* Text extract *
* START *

Notice of Pre-AIA or AIA Status
The present application, filed on or after March 16, 2013, is being examined under the first inventor to file provisions of the AIA .
Claim Rejections - 35 USC § 103
The following is a quotation of 35 U.S.C. 103 which forms the basis for all obviousness rejections set forth in this Office action:
A patent for a claimed invention may not be obtained, notwithstanding that the claimed invention is not identically disclosed as set forth in section 102, if the differences between the claimed invention and the prior art are such that the claimed invention as a whole would have been obvious before the effective filing date of the claimed invention to a person having ordinary skill in the art to which the claimed invention pertains. Patentability shall not be negated by the manner in which the invention was made.
1. Claims 1-20 are rejected under 35 U.S.C. 103 as being unpatentable over Horley et al (US 2023/0214224, herein Horley) in view of Gschwind et al (US 2015/0309812, herein Gschwind).

* END *

* Written task 1 *
Which four-digit years appear in the office action extract? List them in order of appearance.
The office action extract and the entries that follow it are unrelated.

* Dataset extract *

* START *

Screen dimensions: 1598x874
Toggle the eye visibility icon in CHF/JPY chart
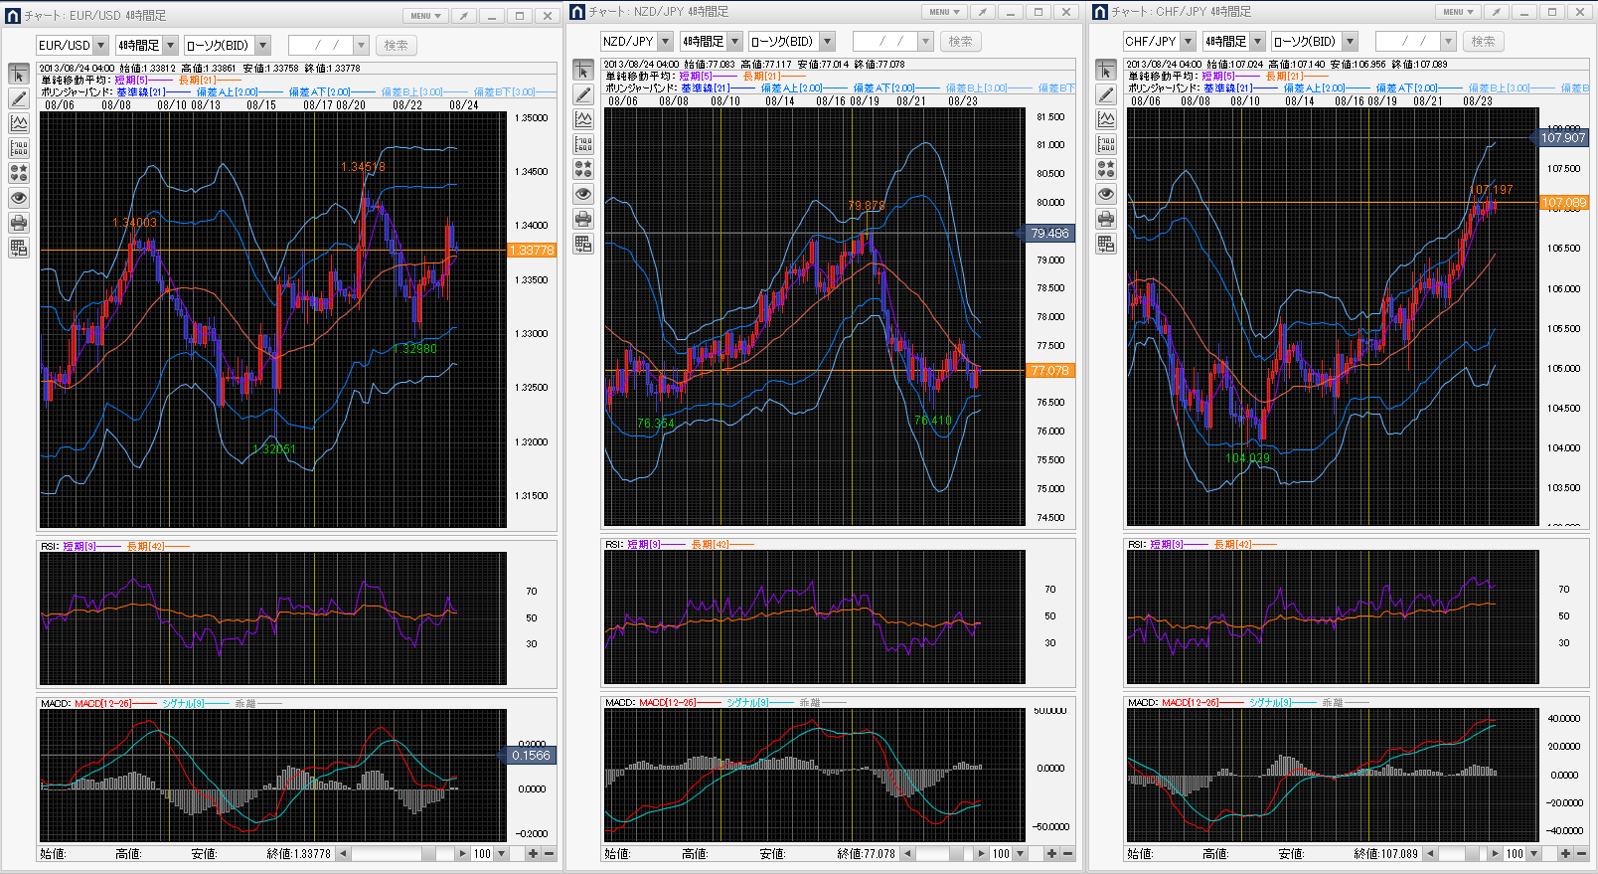click(1106, 194)
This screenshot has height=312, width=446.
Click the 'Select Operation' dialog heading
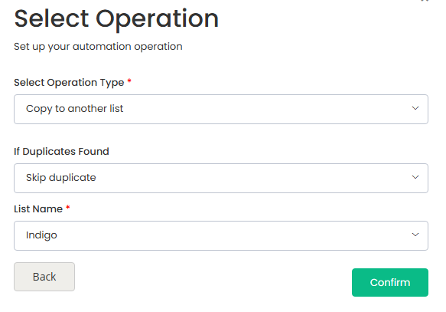click(x=116, y=19)
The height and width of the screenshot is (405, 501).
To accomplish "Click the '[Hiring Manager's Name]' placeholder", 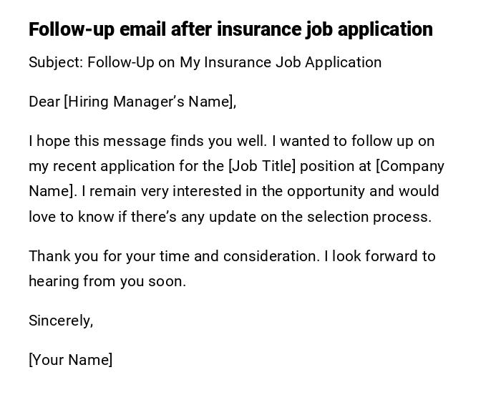I will 150,102.
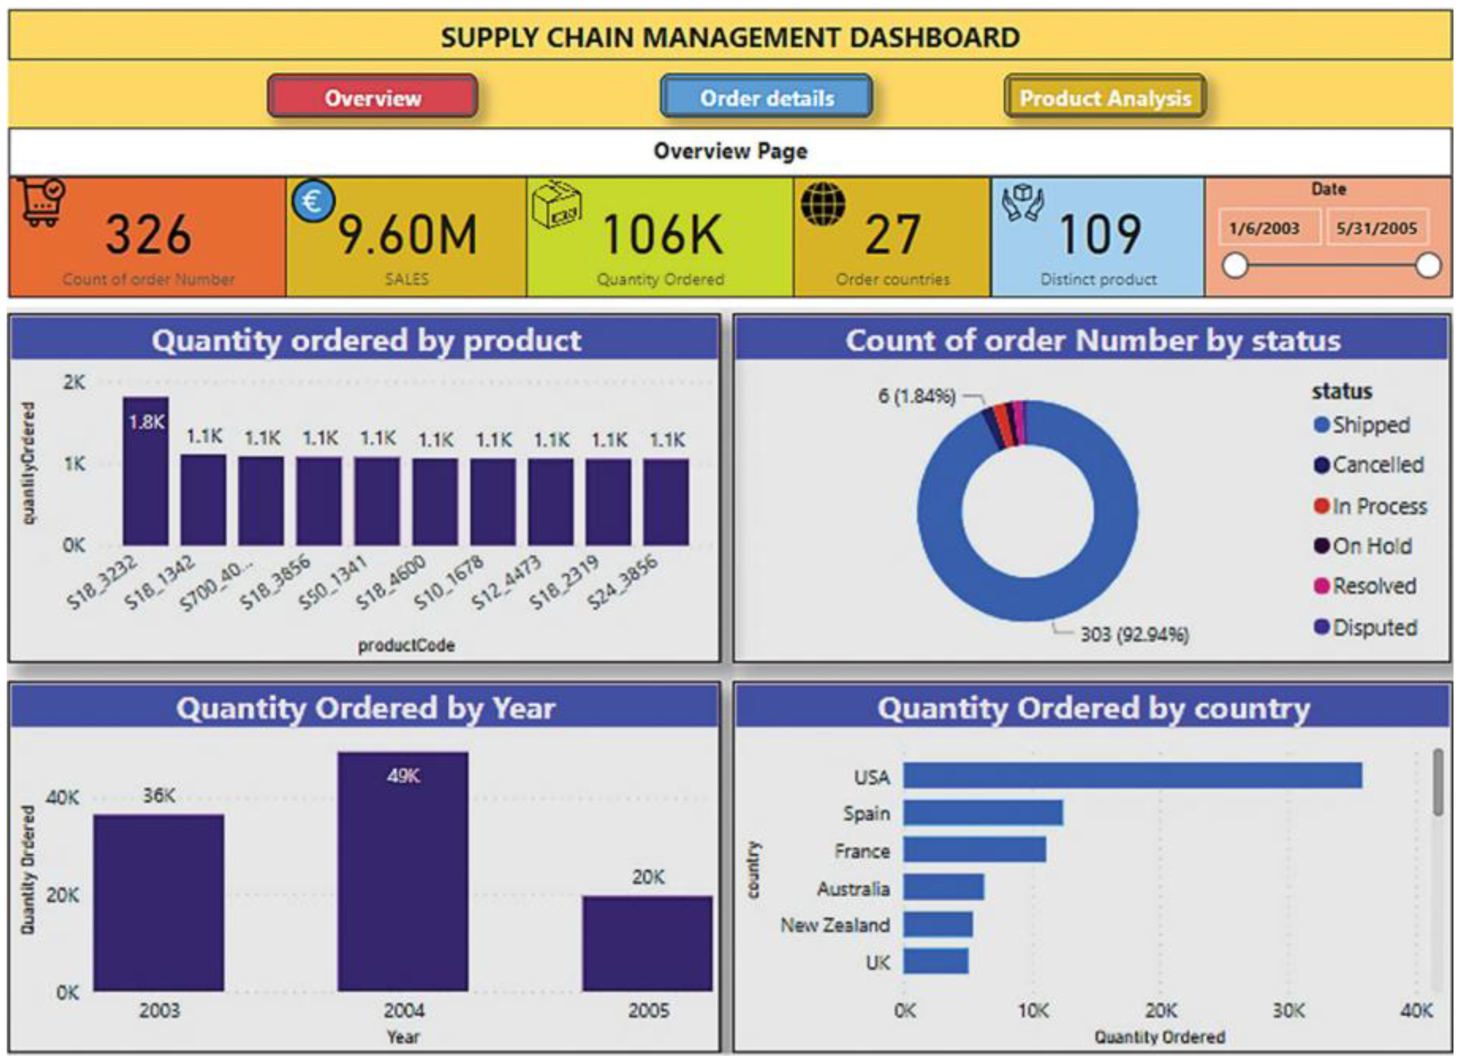Image resolution: width=1459 pixels, height=1060 pixels.
Task: Select the Cancelled status legend item
Action: (1377, 464)
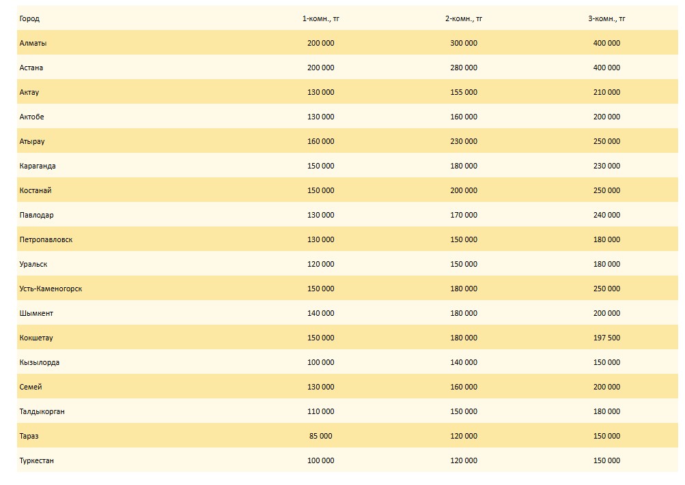Select Астана's 2-room price 280 000

coord(464,68)

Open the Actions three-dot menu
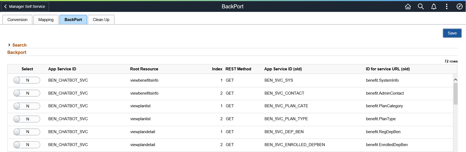(x=447, y=6)
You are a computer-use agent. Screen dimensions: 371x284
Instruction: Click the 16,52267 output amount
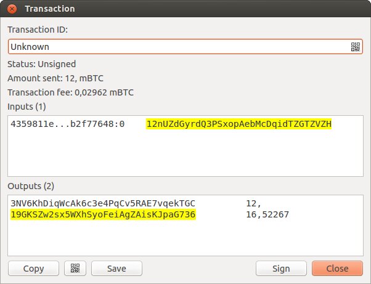pyautogui.click(x=267, y=214)
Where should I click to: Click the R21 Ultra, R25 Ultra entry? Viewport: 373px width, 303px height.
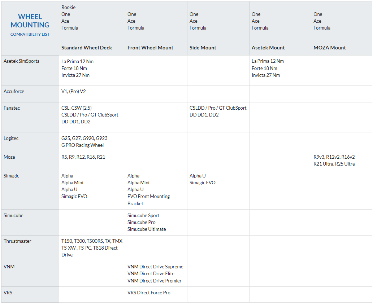(334, 164)
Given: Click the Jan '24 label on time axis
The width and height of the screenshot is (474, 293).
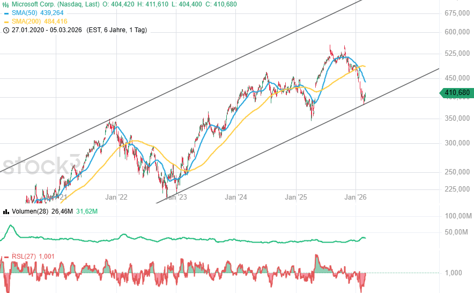Looking at the screenshot, I should pos(235,197).
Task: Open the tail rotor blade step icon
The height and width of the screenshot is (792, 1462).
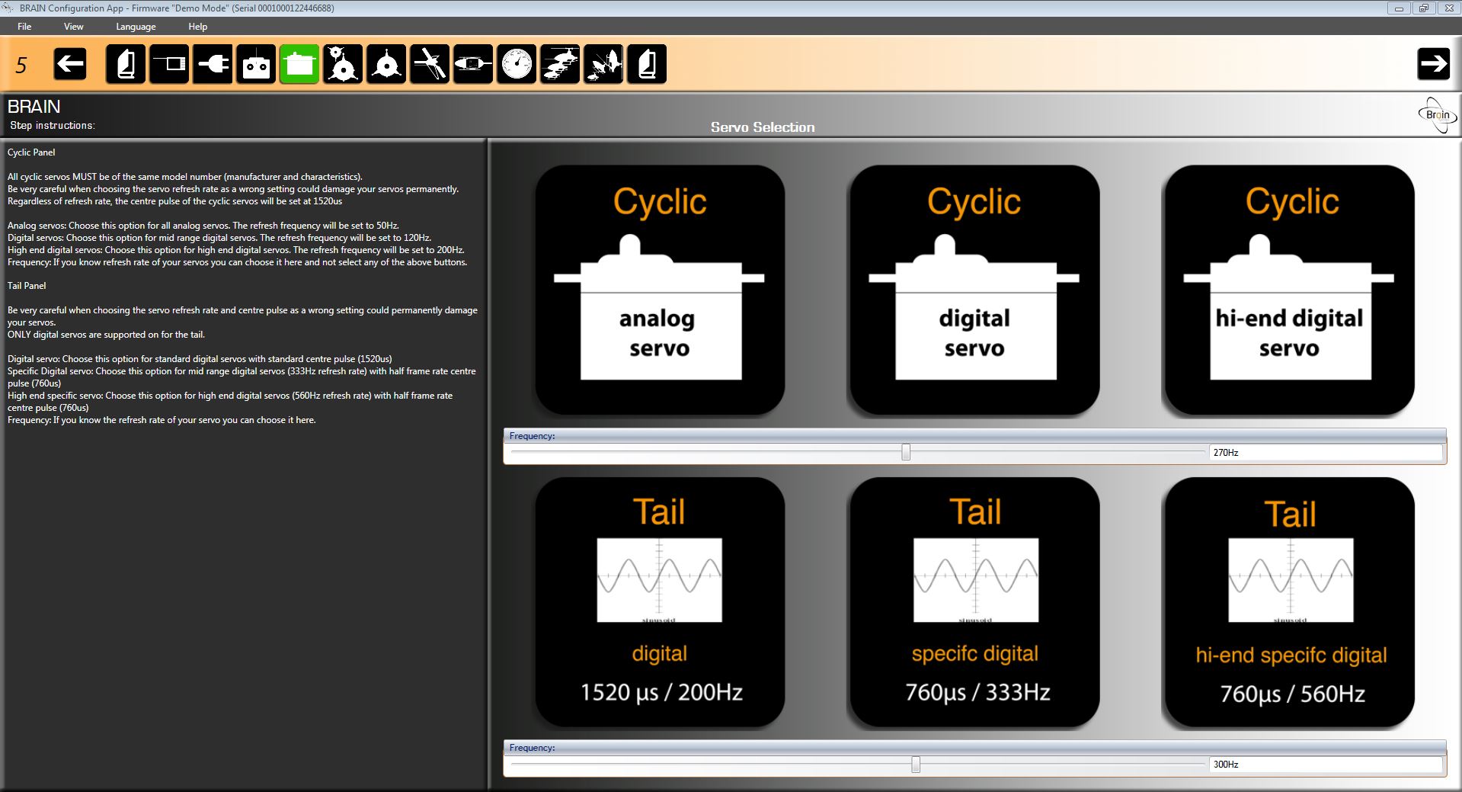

* END *

* Written task 2 *
Reproduce the entries from the line containing "Task: Open the tail rotor blade step icon" through the end of the entries, with both ends included and the pictures left out.

* Full response 1 *
2013, 2023, 2015

* Full response 2 *
Task: Open the tail rotor blade step icon
The height and width of the screenshot is (792, 1462).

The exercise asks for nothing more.